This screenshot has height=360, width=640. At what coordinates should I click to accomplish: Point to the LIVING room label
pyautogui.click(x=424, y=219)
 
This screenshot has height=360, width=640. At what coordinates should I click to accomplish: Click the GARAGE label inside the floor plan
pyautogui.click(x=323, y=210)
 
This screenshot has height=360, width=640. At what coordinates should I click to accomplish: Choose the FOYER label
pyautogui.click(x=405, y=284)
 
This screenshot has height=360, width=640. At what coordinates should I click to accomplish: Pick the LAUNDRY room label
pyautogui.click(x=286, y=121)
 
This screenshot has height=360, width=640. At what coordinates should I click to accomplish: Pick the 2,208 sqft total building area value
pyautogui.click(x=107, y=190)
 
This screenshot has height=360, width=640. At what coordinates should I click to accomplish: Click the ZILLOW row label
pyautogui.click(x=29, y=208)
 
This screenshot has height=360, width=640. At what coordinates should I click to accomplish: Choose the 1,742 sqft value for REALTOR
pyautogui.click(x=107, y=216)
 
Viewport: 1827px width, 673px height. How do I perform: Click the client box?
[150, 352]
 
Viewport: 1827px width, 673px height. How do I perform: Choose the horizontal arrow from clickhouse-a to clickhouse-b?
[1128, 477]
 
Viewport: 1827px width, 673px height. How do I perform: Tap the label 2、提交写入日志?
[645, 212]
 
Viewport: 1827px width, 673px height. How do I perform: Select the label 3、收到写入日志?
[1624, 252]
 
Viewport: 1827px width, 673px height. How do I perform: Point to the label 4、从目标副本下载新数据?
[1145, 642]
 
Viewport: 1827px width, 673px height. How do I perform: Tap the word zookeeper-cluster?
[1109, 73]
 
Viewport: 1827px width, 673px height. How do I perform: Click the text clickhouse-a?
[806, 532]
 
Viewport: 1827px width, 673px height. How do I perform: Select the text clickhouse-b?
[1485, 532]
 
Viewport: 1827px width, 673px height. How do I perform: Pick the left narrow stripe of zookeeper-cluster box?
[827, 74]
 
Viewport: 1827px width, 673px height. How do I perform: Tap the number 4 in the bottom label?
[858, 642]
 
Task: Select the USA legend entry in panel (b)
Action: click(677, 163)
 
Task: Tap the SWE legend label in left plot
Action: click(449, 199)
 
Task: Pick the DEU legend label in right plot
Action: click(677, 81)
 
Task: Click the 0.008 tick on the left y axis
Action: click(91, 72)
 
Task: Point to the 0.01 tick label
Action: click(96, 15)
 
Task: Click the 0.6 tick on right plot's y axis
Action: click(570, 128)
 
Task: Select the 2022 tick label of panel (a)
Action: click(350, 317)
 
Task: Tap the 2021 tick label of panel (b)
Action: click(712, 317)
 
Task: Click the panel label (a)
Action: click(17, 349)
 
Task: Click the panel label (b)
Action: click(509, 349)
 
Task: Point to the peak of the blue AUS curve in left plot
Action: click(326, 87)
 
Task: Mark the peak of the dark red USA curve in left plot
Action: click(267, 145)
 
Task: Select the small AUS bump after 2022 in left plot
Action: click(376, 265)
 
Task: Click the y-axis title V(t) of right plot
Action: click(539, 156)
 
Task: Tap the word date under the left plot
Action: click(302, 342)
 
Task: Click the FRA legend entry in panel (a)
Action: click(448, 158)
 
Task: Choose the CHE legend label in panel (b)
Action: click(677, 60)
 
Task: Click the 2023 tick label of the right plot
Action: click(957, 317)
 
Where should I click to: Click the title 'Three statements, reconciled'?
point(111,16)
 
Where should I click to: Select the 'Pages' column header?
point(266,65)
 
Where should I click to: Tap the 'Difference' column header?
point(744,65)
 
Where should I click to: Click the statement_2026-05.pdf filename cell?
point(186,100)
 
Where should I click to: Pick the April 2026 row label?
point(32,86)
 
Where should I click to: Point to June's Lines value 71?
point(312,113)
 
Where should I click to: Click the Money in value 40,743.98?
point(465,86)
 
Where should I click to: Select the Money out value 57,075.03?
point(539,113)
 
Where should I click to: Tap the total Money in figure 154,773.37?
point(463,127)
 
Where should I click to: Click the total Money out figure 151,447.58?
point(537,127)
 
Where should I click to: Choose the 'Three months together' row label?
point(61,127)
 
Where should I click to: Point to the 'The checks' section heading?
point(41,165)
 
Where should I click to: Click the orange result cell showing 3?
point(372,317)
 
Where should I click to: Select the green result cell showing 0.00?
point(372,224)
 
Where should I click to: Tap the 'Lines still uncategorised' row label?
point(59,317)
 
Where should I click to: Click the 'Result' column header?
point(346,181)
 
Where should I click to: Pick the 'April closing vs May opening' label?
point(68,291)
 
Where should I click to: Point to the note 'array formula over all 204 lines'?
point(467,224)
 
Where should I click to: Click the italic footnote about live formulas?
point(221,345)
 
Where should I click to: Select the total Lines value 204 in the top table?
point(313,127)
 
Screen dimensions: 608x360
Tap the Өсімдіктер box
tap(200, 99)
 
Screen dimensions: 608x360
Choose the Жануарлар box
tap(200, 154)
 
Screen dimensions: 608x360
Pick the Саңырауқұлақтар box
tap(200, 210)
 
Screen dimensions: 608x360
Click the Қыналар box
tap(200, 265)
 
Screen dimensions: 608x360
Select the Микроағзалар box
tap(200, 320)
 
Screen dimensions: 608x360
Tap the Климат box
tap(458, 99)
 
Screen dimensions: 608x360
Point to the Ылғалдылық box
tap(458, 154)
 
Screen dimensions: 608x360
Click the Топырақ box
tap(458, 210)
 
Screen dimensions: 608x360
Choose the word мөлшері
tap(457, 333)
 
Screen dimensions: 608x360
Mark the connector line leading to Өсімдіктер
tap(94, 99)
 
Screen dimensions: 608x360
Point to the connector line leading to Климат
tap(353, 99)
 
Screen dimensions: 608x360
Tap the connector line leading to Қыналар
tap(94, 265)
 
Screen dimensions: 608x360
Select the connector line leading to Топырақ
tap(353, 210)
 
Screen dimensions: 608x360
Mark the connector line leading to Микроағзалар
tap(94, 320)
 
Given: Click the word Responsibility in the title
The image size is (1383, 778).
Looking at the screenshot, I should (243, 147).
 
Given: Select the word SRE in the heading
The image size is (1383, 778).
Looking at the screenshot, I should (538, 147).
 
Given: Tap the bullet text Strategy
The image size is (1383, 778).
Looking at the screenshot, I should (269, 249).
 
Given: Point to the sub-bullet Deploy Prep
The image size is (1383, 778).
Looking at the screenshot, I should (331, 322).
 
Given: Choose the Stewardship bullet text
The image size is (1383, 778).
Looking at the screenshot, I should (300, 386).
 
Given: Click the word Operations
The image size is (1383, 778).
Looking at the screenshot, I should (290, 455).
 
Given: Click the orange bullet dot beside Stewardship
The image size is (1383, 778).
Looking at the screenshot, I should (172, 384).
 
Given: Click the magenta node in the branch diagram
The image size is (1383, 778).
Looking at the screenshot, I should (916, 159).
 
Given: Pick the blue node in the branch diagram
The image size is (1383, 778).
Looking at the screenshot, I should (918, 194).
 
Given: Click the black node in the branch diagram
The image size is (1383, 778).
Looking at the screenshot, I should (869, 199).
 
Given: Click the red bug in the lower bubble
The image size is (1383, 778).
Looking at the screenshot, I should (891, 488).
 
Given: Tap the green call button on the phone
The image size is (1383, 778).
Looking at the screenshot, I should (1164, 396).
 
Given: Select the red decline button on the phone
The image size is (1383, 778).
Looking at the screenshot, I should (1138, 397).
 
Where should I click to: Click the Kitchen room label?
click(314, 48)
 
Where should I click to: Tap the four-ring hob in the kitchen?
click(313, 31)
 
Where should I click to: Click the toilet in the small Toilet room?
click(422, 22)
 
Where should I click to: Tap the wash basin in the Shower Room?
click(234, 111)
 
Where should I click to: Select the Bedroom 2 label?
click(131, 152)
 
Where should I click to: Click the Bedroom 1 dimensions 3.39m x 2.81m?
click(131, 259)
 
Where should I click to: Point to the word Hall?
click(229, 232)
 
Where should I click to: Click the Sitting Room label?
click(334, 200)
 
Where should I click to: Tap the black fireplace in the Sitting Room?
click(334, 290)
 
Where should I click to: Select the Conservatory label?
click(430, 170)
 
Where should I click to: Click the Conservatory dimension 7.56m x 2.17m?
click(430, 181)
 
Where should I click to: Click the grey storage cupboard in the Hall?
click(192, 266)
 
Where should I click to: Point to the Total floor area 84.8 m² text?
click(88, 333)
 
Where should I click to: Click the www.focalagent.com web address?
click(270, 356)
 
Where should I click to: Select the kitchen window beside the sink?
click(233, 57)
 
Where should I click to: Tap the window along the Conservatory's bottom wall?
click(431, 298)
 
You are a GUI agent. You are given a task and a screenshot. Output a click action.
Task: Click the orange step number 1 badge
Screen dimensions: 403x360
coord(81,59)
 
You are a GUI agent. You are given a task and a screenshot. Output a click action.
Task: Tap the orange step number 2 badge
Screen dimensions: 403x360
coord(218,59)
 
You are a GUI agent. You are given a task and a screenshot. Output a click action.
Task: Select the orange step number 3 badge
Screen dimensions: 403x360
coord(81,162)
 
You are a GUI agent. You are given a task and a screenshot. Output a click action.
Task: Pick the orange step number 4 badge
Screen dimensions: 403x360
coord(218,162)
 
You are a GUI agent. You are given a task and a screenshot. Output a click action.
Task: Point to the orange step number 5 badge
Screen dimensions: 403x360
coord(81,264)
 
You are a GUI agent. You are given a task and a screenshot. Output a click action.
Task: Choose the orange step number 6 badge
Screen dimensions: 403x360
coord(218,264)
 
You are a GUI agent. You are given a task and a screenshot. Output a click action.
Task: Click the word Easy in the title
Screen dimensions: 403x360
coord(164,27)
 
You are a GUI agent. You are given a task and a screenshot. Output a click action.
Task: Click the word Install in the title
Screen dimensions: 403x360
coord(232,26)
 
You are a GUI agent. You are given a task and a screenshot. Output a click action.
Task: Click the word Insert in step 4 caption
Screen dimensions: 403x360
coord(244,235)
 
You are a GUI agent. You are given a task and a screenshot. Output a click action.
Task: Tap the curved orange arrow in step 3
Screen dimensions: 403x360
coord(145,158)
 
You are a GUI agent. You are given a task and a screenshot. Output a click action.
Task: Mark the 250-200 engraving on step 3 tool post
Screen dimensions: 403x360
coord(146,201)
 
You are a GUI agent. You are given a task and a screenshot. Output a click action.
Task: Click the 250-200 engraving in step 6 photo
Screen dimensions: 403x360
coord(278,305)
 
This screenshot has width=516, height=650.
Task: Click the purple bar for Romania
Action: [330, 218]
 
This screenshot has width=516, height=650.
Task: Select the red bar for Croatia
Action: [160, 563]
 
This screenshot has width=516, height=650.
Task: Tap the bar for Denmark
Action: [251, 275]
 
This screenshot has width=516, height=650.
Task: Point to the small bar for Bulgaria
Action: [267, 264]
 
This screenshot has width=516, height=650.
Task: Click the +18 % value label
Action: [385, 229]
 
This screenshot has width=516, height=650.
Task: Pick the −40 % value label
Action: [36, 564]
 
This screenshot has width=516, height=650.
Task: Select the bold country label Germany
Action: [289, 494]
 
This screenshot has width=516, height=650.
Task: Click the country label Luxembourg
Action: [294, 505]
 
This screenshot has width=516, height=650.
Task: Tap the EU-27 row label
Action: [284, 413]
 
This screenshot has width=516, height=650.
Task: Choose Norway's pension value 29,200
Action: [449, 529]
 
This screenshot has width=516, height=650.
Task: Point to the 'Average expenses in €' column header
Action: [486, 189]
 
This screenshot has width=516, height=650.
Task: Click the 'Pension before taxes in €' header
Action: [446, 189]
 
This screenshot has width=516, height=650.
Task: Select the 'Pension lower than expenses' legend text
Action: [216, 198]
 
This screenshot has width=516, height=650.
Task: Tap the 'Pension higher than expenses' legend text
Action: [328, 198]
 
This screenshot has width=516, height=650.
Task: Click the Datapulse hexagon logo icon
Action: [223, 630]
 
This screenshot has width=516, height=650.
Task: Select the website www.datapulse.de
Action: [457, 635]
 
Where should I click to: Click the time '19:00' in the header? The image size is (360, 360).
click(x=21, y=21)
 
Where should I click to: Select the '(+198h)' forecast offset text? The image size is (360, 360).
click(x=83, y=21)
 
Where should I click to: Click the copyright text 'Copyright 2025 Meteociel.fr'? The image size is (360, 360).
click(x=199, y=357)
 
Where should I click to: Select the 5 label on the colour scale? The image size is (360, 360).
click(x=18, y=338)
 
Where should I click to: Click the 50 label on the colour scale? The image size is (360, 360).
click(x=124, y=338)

# Given request:
Can you copy the listing above verbatim, starting at its very first line and ending at the line that contains "pyautogui.click(x=424, y=219)", with both ends included?

# The answer:
This screenshot has height=360, width=640. At what coordinates should I click to accomplish: Point to the LIVING room label
pyautogui.click(x=424, y=219)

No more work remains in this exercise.